En prenant sur lui la responsabilité de recruter en « catimini » 300 contractuels dans l’administration des douanes, le ministre de la Fonction publique, Me Abdoul Wahab Berthé, a délibérément choisi de se mettre au devant de l’actualité.

Aujourd’hui, le gouvernement, à cause de cette expérimentation hasardeuse, a maille à partir avec la section syndicale de la douane qui a déposé un préavis de grève, se réservant le droit d’observer une grève de 48 h les 24 et 25 juillet prochains si jamais la partie gouvernementale ne revoit pas sa copie au sujet du recrutement « abusif et illégal » au sein de l’administration des douanes.

Cette mesure a été arrêtée par le comité syndical mardi au cours d’une conférence de presse qu’il a animée à la Bourse du travail. Certes, reconnaît le syndicat, ce n’est pas la première fois que le gouvernement procède à des recrutements de conventionnaires au sein de la douane mais jamais de mémoire de syndicalistes, le record de cette année (300 agents) n’a été atteint.
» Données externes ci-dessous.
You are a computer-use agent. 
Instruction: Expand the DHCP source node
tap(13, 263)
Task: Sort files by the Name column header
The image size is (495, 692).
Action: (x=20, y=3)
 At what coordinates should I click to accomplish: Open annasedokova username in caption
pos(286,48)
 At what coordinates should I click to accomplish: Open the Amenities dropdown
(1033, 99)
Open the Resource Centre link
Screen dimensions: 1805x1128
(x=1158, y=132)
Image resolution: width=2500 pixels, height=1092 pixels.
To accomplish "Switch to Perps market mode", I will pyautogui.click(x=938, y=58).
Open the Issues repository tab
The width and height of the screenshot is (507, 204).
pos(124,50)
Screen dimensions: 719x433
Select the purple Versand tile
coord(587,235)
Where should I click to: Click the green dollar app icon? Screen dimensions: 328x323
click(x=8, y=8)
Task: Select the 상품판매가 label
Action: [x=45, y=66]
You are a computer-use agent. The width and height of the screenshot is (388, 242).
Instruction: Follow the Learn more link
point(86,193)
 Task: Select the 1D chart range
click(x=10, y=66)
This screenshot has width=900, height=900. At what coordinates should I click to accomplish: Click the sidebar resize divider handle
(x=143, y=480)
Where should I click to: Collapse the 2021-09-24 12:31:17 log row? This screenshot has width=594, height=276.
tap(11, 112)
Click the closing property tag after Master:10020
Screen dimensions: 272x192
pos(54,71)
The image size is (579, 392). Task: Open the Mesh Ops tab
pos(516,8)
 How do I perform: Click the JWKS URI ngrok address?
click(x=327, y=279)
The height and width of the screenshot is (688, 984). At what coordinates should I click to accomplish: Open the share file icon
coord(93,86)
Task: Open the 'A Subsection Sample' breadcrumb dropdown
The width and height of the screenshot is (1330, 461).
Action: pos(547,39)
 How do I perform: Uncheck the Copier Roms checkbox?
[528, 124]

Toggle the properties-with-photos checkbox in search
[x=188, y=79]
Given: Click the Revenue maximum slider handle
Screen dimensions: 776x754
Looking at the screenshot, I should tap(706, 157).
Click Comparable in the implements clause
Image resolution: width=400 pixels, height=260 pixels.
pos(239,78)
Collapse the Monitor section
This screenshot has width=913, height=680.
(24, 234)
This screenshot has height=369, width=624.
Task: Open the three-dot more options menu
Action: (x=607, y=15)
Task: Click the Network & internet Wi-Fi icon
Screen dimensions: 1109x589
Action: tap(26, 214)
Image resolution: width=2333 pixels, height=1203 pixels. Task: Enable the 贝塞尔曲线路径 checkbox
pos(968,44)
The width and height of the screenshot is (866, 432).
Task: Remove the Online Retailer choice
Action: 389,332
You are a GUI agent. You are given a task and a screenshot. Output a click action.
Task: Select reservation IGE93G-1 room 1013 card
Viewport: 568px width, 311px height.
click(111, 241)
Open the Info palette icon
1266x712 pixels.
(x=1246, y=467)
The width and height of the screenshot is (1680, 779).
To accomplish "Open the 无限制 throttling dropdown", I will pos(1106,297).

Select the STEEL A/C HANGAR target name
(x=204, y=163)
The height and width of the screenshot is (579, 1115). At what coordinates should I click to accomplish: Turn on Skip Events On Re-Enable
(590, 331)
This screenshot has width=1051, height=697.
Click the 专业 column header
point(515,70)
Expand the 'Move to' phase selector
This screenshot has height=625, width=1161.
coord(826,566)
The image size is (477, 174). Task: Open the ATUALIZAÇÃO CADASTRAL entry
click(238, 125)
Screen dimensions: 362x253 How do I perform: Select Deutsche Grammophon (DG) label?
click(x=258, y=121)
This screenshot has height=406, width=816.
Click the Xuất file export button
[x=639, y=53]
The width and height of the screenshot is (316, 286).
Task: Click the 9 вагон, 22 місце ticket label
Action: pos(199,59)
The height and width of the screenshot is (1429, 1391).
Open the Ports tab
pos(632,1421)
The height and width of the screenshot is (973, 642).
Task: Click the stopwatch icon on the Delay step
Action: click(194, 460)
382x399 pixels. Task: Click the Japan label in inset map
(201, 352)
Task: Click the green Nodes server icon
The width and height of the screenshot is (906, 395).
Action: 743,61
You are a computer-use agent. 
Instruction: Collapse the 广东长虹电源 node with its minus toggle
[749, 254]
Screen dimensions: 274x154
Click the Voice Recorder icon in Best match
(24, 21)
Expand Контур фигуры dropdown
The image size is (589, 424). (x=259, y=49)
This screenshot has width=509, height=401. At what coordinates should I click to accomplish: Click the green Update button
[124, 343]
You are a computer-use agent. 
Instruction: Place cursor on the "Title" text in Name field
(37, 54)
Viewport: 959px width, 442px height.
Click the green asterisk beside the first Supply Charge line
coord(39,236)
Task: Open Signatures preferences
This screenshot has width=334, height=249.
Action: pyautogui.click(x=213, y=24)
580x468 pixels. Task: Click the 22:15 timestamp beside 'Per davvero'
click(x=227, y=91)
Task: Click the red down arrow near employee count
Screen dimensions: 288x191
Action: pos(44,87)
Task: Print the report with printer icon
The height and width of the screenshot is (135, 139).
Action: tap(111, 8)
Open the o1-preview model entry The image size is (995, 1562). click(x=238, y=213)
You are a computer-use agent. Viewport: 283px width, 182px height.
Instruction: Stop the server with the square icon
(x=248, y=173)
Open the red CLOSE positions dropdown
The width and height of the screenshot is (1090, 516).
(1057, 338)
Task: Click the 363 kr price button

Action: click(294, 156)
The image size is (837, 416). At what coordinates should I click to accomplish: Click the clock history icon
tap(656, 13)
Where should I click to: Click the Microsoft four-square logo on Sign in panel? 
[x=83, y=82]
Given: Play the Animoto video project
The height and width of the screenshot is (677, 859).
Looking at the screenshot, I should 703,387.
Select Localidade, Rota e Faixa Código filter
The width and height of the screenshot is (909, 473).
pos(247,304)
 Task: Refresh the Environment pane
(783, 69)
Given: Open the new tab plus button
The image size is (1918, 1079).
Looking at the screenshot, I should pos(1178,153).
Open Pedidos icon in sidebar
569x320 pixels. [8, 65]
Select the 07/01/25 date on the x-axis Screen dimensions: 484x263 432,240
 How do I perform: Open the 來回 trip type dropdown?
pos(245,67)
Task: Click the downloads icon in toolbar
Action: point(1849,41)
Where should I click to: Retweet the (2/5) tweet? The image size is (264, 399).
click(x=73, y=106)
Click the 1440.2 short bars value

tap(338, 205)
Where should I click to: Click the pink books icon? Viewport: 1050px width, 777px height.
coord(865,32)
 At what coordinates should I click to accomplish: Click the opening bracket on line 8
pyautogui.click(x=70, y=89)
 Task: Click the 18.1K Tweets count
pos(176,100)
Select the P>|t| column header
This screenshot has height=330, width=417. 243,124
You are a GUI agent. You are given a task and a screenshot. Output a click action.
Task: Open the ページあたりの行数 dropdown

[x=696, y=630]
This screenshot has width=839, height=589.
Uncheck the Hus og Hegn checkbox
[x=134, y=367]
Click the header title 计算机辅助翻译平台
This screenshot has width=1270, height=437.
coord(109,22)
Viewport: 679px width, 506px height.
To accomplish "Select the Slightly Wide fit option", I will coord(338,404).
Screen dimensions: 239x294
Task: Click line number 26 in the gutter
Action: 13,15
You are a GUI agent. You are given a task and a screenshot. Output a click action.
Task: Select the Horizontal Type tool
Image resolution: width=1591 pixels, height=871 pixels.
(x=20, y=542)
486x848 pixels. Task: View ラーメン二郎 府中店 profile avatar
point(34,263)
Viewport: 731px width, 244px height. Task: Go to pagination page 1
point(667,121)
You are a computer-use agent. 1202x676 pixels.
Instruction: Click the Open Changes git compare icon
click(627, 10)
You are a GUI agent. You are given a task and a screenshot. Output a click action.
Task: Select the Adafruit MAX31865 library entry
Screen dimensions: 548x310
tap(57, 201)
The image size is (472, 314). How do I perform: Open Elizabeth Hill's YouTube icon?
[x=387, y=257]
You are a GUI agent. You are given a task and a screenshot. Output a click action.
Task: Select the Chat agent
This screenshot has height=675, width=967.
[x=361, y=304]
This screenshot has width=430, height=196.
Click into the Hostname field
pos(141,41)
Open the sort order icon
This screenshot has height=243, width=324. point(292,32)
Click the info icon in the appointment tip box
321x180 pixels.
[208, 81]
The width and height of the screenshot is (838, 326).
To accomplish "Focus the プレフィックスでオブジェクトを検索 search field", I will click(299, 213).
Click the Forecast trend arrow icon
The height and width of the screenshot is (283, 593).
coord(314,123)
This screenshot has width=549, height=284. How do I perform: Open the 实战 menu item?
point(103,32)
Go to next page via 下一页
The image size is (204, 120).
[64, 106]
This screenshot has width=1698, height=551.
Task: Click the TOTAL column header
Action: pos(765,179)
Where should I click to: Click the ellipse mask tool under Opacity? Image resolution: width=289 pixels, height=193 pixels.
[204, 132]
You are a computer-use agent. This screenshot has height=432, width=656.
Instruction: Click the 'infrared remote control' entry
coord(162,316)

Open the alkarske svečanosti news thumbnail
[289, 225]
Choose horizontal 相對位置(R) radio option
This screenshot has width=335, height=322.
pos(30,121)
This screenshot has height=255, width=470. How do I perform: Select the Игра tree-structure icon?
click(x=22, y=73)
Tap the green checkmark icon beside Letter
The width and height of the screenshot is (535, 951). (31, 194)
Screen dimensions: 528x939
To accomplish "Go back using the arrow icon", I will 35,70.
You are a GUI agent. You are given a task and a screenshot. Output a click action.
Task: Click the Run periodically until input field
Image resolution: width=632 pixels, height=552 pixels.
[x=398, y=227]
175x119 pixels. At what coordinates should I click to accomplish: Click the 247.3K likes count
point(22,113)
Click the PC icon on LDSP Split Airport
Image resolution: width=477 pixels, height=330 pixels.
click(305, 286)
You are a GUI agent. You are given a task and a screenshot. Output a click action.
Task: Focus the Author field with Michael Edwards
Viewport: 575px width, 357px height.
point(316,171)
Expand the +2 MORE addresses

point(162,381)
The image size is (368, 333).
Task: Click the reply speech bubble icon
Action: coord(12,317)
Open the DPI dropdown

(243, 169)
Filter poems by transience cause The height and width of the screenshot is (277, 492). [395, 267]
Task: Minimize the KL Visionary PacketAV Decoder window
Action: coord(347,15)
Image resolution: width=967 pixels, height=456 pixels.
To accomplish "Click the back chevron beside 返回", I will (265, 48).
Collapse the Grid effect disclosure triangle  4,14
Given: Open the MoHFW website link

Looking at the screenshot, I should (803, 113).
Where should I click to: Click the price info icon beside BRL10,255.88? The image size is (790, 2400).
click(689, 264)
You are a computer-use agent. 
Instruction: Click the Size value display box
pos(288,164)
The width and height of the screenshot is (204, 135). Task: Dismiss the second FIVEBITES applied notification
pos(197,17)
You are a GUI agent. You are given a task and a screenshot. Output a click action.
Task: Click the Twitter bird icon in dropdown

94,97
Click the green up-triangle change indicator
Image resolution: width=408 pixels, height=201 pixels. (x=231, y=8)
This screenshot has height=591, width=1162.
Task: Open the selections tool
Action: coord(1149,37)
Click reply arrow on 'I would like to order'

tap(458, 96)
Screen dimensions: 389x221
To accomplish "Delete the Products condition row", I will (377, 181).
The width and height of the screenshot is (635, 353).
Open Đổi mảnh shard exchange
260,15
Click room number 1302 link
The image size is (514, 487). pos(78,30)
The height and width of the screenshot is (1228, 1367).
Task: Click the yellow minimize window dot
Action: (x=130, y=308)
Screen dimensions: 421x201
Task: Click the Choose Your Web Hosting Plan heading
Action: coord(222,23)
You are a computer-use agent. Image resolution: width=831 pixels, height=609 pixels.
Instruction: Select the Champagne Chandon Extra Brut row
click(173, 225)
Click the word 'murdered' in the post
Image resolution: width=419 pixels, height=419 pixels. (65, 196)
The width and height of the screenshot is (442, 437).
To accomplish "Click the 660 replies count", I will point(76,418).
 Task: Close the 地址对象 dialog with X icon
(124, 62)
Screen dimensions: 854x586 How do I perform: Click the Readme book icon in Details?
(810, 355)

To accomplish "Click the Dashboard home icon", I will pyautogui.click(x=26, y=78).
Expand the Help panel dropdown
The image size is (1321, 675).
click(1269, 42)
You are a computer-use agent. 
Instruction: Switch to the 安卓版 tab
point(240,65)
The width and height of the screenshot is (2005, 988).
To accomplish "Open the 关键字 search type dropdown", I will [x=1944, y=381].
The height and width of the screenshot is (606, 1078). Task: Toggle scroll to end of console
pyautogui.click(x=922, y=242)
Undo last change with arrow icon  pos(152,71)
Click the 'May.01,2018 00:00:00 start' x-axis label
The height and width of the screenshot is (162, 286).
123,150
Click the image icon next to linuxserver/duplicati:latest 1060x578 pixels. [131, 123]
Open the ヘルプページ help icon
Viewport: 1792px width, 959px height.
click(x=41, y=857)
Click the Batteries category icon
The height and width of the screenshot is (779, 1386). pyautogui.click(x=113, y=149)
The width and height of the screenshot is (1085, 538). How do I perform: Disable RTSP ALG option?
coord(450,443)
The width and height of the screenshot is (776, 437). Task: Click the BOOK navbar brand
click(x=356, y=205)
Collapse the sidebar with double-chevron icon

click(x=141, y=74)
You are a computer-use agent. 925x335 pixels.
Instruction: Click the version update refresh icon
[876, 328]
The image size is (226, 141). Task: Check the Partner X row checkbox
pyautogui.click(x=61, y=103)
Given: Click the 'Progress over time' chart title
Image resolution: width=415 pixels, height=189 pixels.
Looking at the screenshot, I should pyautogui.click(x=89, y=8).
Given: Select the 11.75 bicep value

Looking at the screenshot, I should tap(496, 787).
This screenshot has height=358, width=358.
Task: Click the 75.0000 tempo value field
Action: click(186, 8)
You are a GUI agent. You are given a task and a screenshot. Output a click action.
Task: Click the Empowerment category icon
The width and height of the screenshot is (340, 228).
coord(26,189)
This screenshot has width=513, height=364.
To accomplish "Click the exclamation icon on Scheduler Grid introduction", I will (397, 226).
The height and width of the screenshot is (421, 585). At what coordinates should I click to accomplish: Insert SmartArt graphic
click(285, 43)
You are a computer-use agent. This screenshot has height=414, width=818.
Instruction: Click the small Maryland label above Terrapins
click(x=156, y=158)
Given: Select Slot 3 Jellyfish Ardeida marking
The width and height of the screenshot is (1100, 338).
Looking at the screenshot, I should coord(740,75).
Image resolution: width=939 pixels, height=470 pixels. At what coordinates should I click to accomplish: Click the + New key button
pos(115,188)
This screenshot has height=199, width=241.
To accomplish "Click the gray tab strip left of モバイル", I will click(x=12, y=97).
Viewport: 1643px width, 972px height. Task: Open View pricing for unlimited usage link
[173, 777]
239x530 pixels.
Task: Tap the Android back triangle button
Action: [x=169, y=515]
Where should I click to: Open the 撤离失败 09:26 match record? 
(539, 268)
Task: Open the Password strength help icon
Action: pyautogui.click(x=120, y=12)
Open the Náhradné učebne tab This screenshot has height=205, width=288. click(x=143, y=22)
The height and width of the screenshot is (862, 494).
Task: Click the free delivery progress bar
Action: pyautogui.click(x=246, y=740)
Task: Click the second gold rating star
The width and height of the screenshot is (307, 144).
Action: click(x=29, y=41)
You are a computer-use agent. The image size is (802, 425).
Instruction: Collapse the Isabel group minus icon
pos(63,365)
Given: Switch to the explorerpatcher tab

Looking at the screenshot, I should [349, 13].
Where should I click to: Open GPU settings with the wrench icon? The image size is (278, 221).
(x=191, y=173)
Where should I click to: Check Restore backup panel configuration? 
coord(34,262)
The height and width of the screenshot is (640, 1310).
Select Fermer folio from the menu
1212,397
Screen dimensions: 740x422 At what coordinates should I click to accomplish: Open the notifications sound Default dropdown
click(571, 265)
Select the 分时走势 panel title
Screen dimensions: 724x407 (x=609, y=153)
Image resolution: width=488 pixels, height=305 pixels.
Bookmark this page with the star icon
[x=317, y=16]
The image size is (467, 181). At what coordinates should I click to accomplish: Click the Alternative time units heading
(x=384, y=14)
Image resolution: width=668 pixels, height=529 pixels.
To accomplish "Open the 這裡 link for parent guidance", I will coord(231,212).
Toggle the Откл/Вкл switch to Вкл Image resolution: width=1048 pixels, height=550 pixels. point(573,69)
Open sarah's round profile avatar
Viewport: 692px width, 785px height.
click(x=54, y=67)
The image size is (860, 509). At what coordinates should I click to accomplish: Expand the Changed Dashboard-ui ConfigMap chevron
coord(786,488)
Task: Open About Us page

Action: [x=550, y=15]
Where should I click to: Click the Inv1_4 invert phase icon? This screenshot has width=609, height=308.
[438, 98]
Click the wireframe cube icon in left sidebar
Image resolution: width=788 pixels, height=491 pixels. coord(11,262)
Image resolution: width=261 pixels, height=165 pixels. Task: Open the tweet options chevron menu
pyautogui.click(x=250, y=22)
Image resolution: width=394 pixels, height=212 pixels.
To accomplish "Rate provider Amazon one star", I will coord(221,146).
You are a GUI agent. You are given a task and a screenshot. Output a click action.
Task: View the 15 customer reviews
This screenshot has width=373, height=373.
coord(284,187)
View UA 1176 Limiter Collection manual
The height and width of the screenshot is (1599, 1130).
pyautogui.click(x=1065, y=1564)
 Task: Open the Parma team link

Mais ce qui a le plus interloqué le syndicat, c’est la violation des articles 9 et 10 des règles établies par le décret 038/PRM du 27 janvier 2000 relatifs respectivement à la vacance d’emploi constatée et vérifiée et aux modalités d’organisation des tests de recrutement pour des emplois des catégories C, B, et A, etc.

A en croire le secrétaire général du syndicat, Yacouba Katilé, le ministre de la Fonction publique a, au mépris de ces dispositions, recruté des agents de constatation, contrôleurs et inspecteurs journaliers. Pour tout dire, le patron exige du ministre l’abrogation pure et simple de la décision d’intégration des recrues.

Sans concours

« La section syndicale des douanes n’a pas le droit de s’opposer à recrutement étatique. Mais nous ne sommes pas d’accord non plus avec les recrutements illégaux et abusifs. L’Etat es un sujet de droit comme les autres. Il doit respecter le cadre qu’il a lui-même tracé ».

Enfonçant le clou, M. Katilé laisse entendre qu’aucun besoin n’a été exprimé cette année par la direction de la douane relatif aux recrutements de nouveaux agents.

Or, ajoute-t-il, l’organisation d’un concours direct à la Fonction publique obéit à des préalables qui tiennent au fait que les besoins doivent être exprimés par les différents départements ministériels. « Aucune de ces formalités n’a été respectée. Les dispositions du décret ci-dessus citées ont été violées par le ministre », charge le syndicat.

A l’analyse des dossiers, apprend-on de sources syndicales, sur les 300 agents 68 ont été envoyés au niveau des différentes structures de l’administration des douanes et les autres mis à la disposition des gouverneurs de région. Les mêmes sources indiquent que dans le dossier il y a un problème de référence qui se pose pour certaines recrues et un problème d’age pour d’autres.

Le syndicat qui a adressé une lettre de protestation à son ministre de tutelle avec ampliation au ministre de la Fonction publique entend user de tous les moyens légaux pour se faire entendre. « Ils sont en train de recruter comme ils veulent et qui ils veulent alors qu’on a jamais exprimé le besoin ».

Dans un pays où le chômage frappe inexorablement les jeunes, le ministre de la Fonction publique va-t-il revenir sur sa décision au nom du renouveau de l’action publique prôné par le Premier ministre ? Rien n’est sûr quand on sait les « heureux recrutés » peuvent se prévaloir de leurs relations dans un pays aujourd’hui plus que jamais frappé de népotisme.